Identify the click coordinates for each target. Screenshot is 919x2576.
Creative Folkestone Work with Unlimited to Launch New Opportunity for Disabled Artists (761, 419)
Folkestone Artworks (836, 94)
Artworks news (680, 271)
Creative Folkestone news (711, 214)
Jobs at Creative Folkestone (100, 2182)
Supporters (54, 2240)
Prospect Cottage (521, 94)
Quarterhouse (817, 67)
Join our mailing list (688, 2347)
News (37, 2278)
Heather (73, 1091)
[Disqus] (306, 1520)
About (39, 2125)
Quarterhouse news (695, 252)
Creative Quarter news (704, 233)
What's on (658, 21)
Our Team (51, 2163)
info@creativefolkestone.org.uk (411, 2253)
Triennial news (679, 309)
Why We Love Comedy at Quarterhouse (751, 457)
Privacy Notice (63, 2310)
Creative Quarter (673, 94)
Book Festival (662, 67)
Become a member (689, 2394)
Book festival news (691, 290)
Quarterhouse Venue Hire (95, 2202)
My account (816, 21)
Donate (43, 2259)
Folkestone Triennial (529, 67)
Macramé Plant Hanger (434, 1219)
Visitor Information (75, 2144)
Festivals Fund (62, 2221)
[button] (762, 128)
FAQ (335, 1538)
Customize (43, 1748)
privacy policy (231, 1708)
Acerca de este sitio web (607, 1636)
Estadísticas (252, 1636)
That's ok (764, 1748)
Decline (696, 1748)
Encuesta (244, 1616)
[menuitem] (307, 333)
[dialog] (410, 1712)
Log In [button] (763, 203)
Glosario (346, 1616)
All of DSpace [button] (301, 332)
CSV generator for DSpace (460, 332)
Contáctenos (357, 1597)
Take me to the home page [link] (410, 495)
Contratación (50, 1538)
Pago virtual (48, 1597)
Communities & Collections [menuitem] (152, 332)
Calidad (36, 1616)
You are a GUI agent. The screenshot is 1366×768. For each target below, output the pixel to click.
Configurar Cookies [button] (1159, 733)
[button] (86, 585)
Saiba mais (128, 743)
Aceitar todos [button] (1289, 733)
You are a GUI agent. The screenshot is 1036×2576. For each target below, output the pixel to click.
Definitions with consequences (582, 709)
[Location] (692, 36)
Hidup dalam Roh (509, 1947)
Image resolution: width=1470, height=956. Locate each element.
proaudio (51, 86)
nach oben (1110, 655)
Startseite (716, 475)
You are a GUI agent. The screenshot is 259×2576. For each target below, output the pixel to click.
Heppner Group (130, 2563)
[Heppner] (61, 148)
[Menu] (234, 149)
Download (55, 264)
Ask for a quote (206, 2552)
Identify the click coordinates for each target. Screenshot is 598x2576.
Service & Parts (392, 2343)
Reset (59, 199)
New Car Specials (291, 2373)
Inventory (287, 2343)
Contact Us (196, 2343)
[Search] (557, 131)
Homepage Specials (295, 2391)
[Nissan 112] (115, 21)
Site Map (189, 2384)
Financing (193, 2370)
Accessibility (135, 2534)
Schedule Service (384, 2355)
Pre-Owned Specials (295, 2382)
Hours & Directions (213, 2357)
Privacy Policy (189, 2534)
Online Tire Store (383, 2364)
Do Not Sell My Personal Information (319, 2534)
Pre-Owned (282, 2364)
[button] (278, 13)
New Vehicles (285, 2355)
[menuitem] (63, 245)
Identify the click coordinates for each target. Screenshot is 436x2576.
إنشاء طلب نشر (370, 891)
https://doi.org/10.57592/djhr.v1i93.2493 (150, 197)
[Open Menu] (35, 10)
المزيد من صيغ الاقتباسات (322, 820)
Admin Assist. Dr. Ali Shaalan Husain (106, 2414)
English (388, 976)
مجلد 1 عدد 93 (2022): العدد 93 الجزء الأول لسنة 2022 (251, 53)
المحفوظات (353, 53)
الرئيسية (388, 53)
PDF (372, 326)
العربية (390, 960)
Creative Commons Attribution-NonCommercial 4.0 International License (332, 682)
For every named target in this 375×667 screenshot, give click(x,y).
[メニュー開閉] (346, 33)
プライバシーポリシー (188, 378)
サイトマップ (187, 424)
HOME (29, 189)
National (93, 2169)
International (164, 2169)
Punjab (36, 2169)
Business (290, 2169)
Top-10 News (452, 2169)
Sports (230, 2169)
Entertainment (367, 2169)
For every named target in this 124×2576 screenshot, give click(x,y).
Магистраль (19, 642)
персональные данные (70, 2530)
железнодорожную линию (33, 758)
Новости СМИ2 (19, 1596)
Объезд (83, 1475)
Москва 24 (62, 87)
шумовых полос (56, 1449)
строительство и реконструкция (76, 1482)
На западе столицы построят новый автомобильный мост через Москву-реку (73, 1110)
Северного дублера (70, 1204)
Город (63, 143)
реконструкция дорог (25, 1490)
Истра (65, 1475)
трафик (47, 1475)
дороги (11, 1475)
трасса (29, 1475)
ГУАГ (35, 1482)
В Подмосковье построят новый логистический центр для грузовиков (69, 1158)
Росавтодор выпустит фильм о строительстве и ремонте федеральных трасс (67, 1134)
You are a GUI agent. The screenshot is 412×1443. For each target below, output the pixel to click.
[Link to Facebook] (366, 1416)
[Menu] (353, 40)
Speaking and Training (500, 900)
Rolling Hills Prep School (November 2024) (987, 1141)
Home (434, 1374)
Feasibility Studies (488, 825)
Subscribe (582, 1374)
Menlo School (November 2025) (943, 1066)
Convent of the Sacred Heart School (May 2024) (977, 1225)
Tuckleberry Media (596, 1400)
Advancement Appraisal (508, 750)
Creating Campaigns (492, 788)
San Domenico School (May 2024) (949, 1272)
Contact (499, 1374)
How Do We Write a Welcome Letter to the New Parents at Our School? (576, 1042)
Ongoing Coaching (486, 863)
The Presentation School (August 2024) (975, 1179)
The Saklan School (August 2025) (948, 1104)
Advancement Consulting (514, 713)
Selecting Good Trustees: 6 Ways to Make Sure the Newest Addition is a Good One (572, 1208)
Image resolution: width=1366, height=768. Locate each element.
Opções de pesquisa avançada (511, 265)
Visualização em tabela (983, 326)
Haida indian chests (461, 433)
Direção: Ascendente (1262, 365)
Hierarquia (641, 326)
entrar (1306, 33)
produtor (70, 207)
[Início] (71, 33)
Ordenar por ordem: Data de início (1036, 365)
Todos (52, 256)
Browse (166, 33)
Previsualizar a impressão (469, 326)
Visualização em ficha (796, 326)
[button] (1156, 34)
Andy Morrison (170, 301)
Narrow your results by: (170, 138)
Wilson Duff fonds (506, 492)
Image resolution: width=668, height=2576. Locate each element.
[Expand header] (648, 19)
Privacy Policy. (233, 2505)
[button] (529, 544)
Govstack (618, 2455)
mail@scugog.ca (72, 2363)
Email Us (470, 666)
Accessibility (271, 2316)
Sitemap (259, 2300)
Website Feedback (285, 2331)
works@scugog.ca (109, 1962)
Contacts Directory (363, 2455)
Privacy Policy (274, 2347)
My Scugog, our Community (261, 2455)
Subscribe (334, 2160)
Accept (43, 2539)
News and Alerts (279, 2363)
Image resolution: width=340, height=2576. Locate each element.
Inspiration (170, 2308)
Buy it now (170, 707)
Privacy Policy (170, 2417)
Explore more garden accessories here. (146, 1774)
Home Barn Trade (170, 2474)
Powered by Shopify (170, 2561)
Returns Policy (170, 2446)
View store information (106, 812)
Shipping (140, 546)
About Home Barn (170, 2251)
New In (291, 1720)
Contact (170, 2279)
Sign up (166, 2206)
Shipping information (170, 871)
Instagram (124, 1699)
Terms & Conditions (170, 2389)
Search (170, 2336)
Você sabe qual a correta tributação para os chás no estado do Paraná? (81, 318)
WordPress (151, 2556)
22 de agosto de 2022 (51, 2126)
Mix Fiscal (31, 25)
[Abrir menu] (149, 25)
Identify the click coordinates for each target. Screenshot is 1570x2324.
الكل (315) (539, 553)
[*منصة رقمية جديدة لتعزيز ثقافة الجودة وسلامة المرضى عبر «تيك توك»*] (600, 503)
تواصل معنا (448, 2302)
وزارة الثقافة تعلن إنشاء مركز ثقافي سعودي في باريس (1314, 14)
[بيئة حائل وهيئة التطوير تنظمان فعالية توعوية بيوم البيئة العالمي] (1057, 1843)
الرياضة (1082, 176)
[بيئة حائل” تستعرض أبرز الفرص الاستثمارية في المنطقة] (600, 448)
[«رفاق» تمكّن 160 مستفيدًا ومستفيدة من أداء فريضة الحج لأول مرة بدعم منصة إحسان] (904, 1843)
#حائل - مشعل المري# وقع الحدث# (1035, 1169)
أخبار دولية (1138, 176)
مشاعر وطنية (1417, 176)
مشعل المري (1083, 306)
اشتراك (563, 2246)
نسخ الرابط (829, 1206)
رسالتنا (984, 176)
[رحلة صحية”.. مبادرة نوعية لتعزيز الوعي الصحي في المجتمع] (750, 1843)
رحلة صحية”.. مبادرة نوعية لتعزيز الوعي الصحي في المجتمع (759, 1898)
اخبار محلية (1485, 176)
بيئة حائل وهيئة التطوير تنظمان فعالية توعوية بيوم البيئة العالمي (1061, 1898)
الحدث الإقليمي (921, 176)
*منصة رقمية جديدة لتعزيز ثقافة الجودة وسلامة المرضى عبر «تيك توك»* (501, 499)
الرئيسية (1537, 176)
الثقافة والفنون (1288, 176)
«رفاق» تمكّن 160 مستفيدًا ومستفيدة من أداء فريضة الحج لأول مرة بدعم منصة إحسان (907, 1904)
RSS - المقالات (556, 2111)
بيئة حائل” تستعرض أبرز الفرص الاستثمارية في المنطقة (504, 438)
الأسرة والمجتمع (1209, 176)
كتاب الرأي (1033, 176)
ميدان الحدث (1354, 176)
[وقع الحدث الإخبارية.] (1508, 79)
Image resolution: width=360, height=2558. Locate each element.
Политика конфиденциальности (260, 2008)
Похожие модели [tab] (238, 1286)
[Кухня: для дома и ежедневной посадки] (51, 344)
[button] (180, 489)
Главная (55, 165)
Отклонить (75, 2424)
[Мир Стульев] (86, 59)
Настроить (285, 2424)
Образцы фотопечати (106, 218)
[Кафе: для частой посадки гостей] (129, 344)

> _Instructions for the task_
In the listing above, find the line holding "Você sabe qual" and the line holding "تواصل معنا (448, 2302)", then output those two lines and every line between them exactly.

> _Completed exercise_
Você sabe qual a correta tributação para os chás no estado do Paraná? (81, 318)
WordPress (151, 2556)
22 de agosto de 2022 (51, 2126)
Mix Fiscal (31, 25)
[Abrir menu] (149, 25)
Identify the click coordinates for each target. Screenshot is 1570x2324.
الكل (315) (539, 553)
[*منصة رقمية جديدة لتعزيز ثقافة الجودة وسلامة المرضى عبر «تيك توك»*] (600, 503)
تواصل معنا (448, 2302)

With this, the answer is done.